The previous examples demonstrated joins, using more than one table to extract information from the database. What if you need to use the same table in two different ways? The common example for this situation is a database of airline flights. In the Exercises, you will find questions using the course and prerequisite database mentioned in Chapter 5. Consider a database with two tables. One table holds the information on airports:
airport code: apc
The other table holds flight information:
from airport code: from_apc
to airport code: to_apc
scheduled departure time: depart
scheduled arrival time: arr
Note that the airport code is what we termed a naturally occurring value. Some of the codes such as JFK for JFK in New York City, New York, OAK for Oakland, California, and MIA for Miami, Florida are understandable. However, some, like EWR for Newark, NJ or MSY for New Orleans, LA, must have hidden, historical meaning. However, it would still make sense to use them in a database involving airline flights.

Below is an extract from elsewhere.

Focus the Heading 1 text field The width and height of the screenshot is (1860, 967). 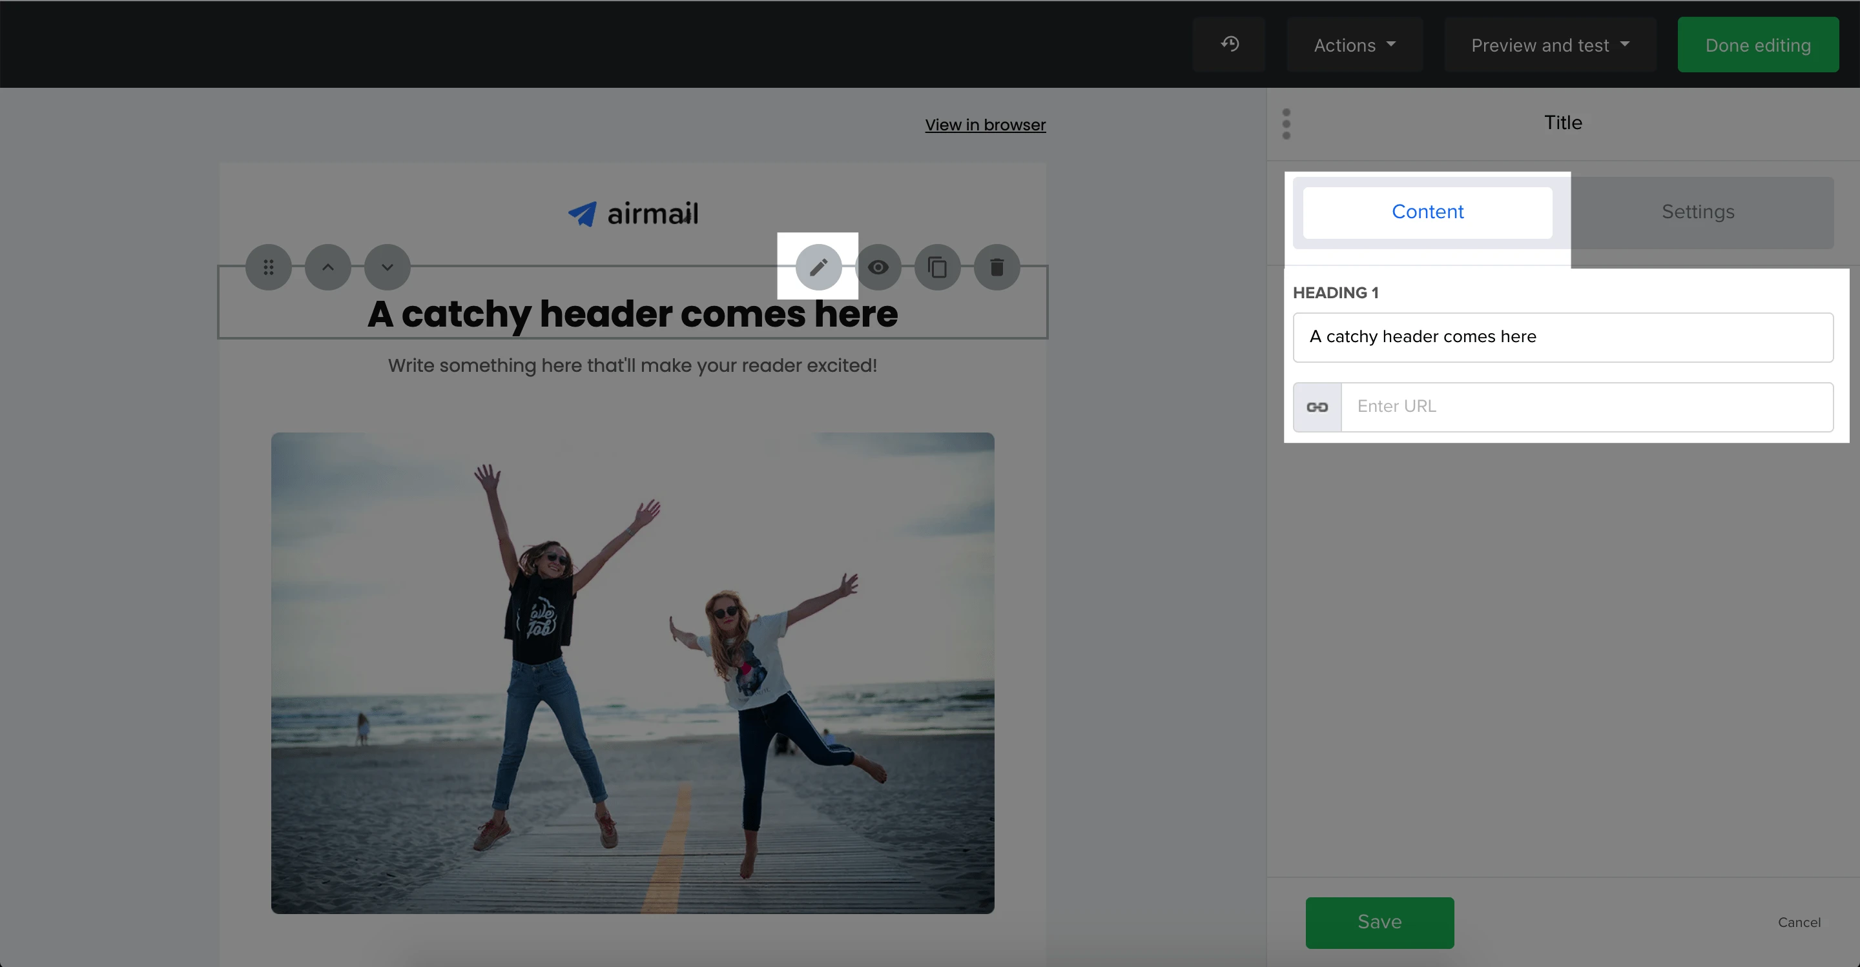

The departure and arrival times would either be stored in the local times or, more likely, Greenwich Mean Time. Dates and times are something that most DBMSs handle in a distinct fashion so you can compare and even do arithmetic. However, the products handle the dates and times in different ways. See the Exercises for an assignment.

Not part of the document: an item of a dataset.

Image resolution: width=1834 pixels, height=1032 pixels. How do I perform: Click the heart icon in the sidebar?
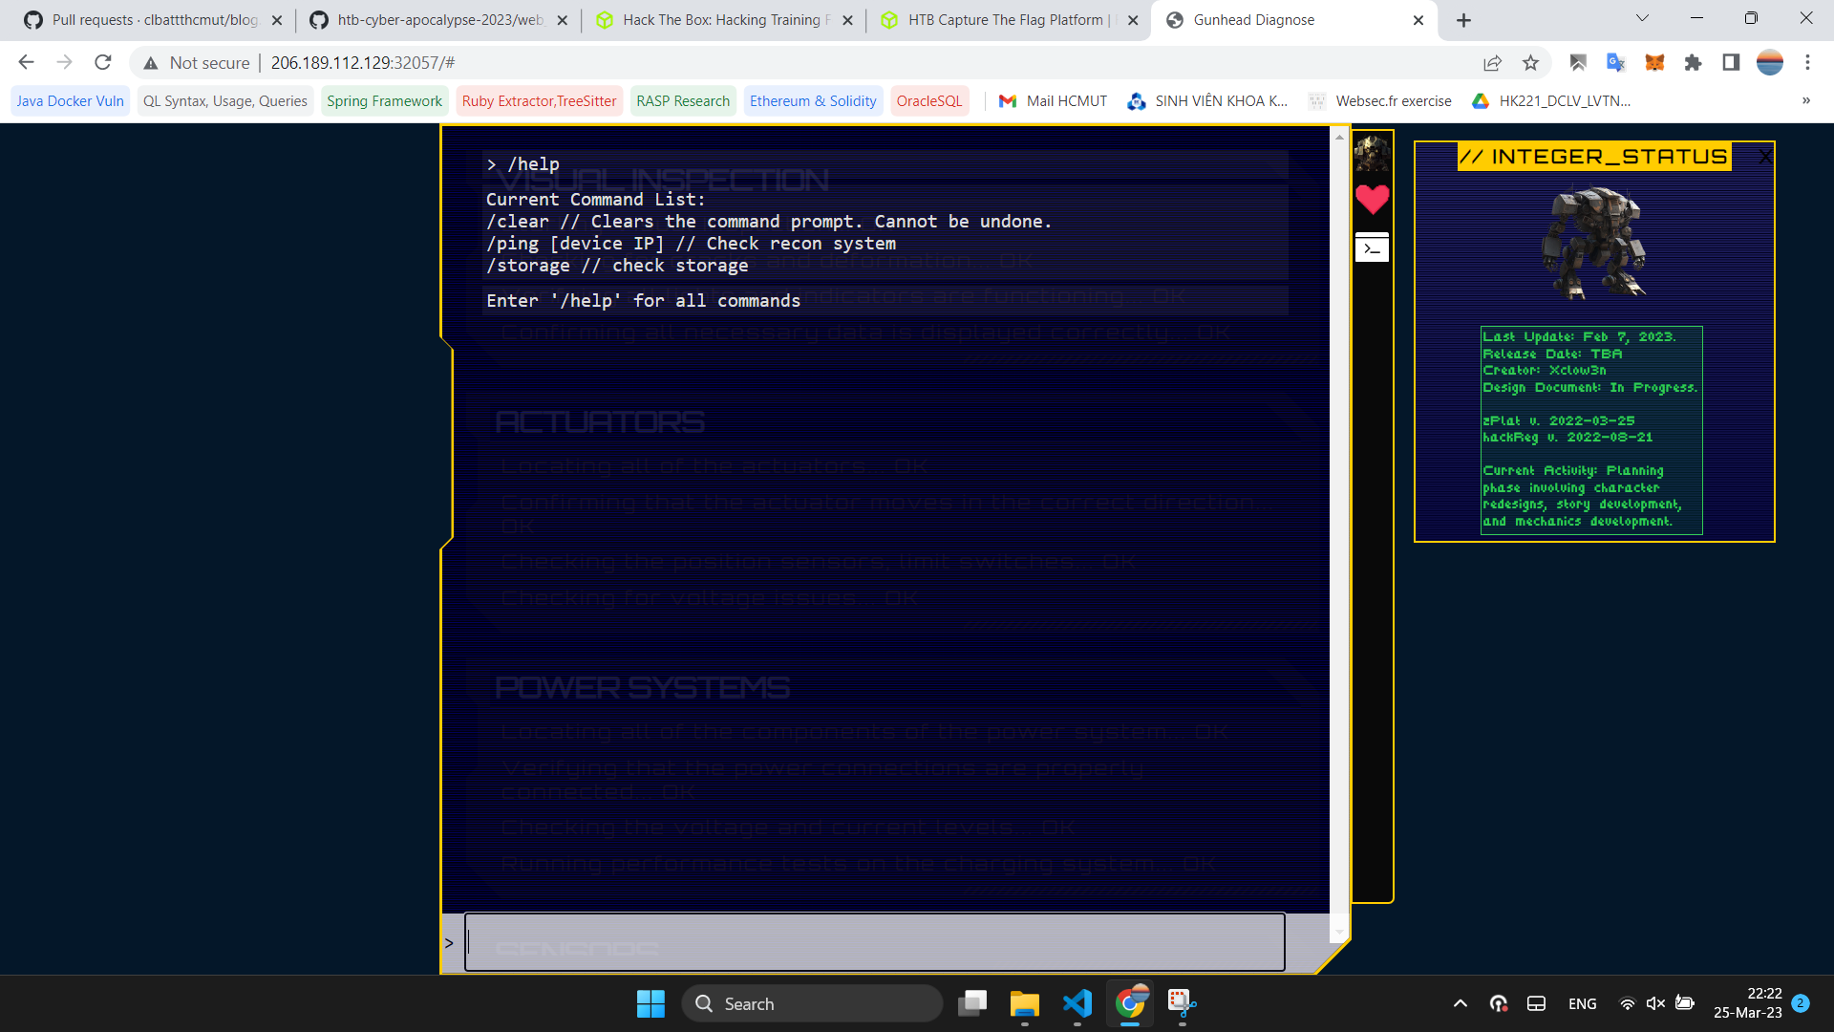[1372, 200]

What if you wanted to obtain a list of cities for the departure and the arrival for each flight? To follow the pattern of previous examples, we need to use the flights table and the airports table. If you think of joining the tables together using a common field, you notice that there is a problem! What is the common field to mention in the ON or WHERE clause? There are two possibilities for joining the tables together. The point is that it is necessary to use the airports table two distinct ways, and this is exactly what is done. The select statement to produce a list of flight codes, departure city, and arrival city is as follows:
SELECT flights.flight_code, d.city, a.city FROM flights, airports as d, airports as a WHERE flights.from_apc = d.apc AND flights.to_apc=a.apc
It is as if there were two tables. This passes the reasonability test: you have three (virtual) tables and you have two conditions connecting them. The join version of this query would be:
SELECT flights.flight_code, d.city, a.city FROM flights JOIN airports as d ON flights.from_apc = d.apc JOIN airports as a ON flights.to_apc=a.apc
Now suppose that you want to find out about the numbers of flights. Here is a way to derive the answer. The previous query gave a list of all flights with the departing and arriving cities. Is there a query to sort the list to make all the flights for a common route together? This requires use of the ORDER BY clause with two field names. Consider the following query:
SELECT flights.flight_code, d.city, a.city FROM flights, airports as d, airports as a WHERE flights.from_apc = d.apc AND flights.to_apc=a.apc ORDER BY d.city, a.city
This produces a list of flights, departing and arriving city ordered by the departing city first and then the arriving city. Therefore, all the flights for a particular route will appear together in the list.
Now, what do you need to do to get the number of flights, not the individual flight information? The answer is the use of the GROUP BY clause and the COUNT aggregate function. You can write a slight variant of the prior query to produce the number:
SELECT d.city, a.city, COUNT(*) FROM flights WHERE flights.from_apc = d.apc AND flights.to_apc=a.apc ORDER BY d.city, a.city GROUP BY d.city, a.city
Think of the GROUP BY clause as squashing the rows in a group and showing just what the group has in common or summary information. What the elements in the group have in common is what is named by the GROUP BY clause. The following would not make sense. Some systems would produce an error, but others would return an empty recordset.
SELECT flights.flight_code, d.city, a.city, COUNT(*) FROM flights WHERE flights.from_apc = d.apc AND flights.to_apc=a.apc ORDER BY d.city, a.city GROUP BY d.city, a.city
This is because the flights.flight_code information is not common across the group or derivable as a function of the group.